By Chris Mellor
6th January 2009 18:10 GMT
Back in December 2007, a confident GlassHouse Technologies, sensing good prospects in its services and consulting area, filed for an IPO. In the spring of 2008, it entered a strategic partnership with Dell, made another acquisition - and then the recession happened.
The company has started firing people as it cuts costs and drives towards profitability in the words of Curtis Preston, one of the world's most influential bloggers about backup technologies and procedures. What is going on? GlassHouse Technologies was founded in 2001 by Mark Shirman and Richard Scannel to provide vendor-independent services and consulting. It has a storage heritage and has expanded into data protection, virtualisation, data centre services, and managed services.
Product sales were 44 per cent of revenue in 2004 but declined to almost zero in 2007, the company now being focussed entirely on services.

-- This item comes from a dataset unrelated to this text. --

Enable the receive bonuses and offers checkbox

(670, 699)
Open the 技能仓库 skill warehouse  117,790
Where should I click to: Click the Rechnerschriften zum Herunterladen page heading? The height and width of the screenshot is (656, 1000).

It has grown through a sustained policy of acquiring focussed services companies with five bought by the end of 2006. Four more were bought in 2007, which collectively cost $30m in stock and cash: RapidApp of Chicago, Illinois, a server virtualization company; Data Center Moves International of London, UK, and its data centre services offerings; MBI Advanced Computer Systems Ltd of Israel; and Integrity Systems Inc of Israel.
The acquisitions bring in consulting staff and clients and also consulting and services intellectual property [IP], enabling the firm to grow faster than by hiring staff alone. The intended IPO, with a potential $100m target, was registered with the SEC in December 2007, but no prospectus was ever offered detailing the number of shares on offer and their price.